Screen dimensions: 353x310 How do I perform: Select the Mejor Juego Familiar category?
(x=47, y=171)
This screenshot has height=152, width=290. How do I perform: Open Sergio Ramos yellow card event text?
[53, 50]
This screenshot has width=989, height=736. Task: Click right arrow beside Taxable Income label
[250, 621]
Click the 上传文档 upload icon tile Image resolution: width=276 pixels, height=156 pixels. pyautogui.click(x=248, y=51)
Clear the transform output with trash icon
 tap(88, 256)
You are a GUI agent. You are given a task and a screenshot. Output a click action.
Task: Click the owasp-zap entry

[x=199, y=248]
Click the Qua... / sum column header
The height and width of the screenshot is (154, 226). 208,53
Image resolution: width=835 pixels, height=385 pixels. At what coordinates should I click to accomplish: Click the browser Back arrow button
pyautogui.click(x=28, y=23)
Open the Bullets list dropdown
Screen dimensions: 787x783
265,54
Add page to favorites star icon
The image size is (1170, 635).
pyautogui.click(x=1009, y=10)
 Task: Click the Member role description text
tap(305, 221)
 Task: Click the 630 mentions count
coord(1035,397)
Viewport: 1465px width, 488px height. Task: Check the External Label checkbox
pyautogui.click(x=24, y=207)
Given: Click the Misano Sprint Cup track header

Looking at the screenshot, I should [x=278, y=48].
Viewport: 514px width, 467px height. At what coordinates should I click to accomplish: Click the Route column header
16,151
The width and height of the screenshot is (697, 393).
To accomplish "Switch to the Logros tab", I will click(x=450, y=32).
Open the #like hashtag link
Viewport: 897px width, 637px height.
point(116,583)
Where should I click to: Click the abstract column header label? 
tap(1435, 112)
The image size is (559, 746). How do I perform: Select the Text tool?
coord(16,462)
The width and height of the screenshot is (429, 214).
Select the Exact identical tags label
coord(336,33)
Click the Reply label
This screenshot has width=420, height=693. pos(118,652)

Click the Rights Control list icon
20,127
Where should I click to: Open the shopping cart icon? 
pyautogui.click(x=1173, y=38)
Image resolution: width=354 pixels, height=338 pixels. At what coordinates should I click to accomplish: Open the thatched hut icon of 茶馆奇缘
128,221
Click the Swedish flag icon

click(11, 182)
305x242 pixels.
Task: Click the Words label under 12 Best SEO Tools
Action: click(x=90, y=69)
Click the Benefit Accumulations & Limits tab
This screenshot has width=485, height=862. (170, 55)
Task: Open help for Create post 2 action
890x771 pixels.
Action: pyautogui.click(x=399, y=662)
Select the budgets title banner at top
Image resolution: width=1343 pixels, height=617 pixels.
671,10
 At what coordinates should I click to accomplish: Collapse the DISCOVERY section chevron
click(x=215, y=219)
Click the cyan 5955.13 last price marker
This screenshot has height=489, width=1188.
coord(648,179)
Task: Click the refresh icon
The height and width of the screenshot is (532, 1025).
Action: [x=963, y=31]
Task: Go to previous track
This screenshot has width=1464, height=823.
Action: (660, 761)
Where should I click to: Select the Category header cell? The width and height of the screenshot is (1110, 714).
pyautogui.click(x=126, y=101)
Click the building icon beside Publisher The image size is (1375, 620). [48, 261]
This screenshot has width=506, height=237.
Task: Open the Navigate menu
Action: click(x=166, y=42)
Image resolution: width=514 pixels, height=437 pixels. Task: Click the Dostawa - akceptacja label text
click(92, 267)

**WHAT THE EXERCISE ASKS**
Copy the rows above, changing every "column header" to "column heading" and leaving everything else unchanged.

**REPLY**
Screen dimensions: 353x310 How do I perform: Select the Mejor Juego Familiar category?
(x=47, y=171)
This screenshot has height=152, width=290. How do I perform: Open Sergio Ramos yellow card event text?
[53, 50]
This screenshot has width=989, height=736. Task: Click right arrow beside Taxable Income label
[250, 621]
Click the 上传文档 upload icon tile Image resolution: width=276 pixels, height=156 pixels. pyautogui.click(x=248, y=51)
Clear the transform output with trash icon
 tap(88, 256)
You are a GUI agent. You are given a task and a screenshot. Output a click action.
Task: Click the owasp-zap entry

[x=199, y=248]
Click the Qua... / sum column heading
The height and width of the screenshot is (154, 226). 208,53
Image resolution: width=835 pixels, height=385 pixels. At what coordinates should I click to accomplish: Click the browser Back arrow button
pyautogui.click(x=28, y=23)
Open the Bullets list dropdown
Screen dimensions: 787x783
265,54
Add page to favorites star icon
The image size is (1170, 635).
pyautogui.click(x=1009, y=10)
 Task: Click the Member role description text
tap(305, 221)
 Task: Click the 630 mentions count
coord(1035,397)
Viewport: 1465px width, 488px height. Task: Check the External Label checkbox
pyautogui.click(x=24, y=207)
Given: Click the Misano Sprint Cup track header

Looking at the screenshot, I should [x=278, y=48].
Viewport: 514px width, 467px height. At what coordinates should I click to accomplish: Click the Route column heading
16,151
The width and height of the screenshot is (697, 393).
To accomplish "Switch to the Logros tab", I will click(x=450, y=32).
Open the #like hashtag link
Viewport: 897px width, 637px height.
point(116,583)
Where should I click to: Click the abstract column heading label? 
tap(1435, 112)
The image size is (559, 746). How do I perform: Select the Text tool?
coord(16,462)
The width and height of the screenshot is (429, 214).
Select the Exact identical tags label
coord(336,33)
Click the Reply label
This screenshot has width=420, height=693. pos(118,652)

Click the Rights Control list icon
20,127
Where should I click to: Open the shopping cart icon? 
pyautogui.click(x=1173, y=38)
Image resolution: width=354 pixels, height=338 pixels. At what coordinates should I click to accomplish: Open the thatched hut icon of 茶馆奇缘
128,221
Click the Swedish flag icon

click(11, 182)
305x242 pixels.
Task: Click the Words label under 12 Best SEO Tools
Action: click(x=90, y=69)
Click the Benefit Accumulations & Limits tab
This screenshot has width=485, height=862. (170, 55)
Task: Open help for Create post 2 action
890x771 pixels.
Action: pyautogui.click(x=399, y=662)
Select the budgets title banner at top
Image resolution: width=1343 pixels, height=617 pixels.
671,10
 At what coordinates should I click to accomplish: Collapse the DISCOVERY section chevron
click(x=215, y=219)
Click the cyan 5955.13 last price marker
This screenshot has height=489, width=1188.
coord(648,179)
Task: Click the refresh icon
The height and width of the screenshot is (532, 1025).
Action: [x=963, y=31]
Task: Go to previous track
This screenshot has width=1464, height=823.
Action: (660, 761)
Where should I click to: Select the Category header cell? The width and height of the screenshot is (1110, 714).
pyautogui.click(x=126, y=101)
Click the building icon beside Publisher The image size is (1375, 620). [48, 261]
This screenshot has width=506, height=237.
Task: Open the Navigate menu
Action: click(x=166, y=42)
Image resolution: width=514 pixels, height=437 pixels. Task: Click the Dostawa - akceptacja label text
click(92, 267)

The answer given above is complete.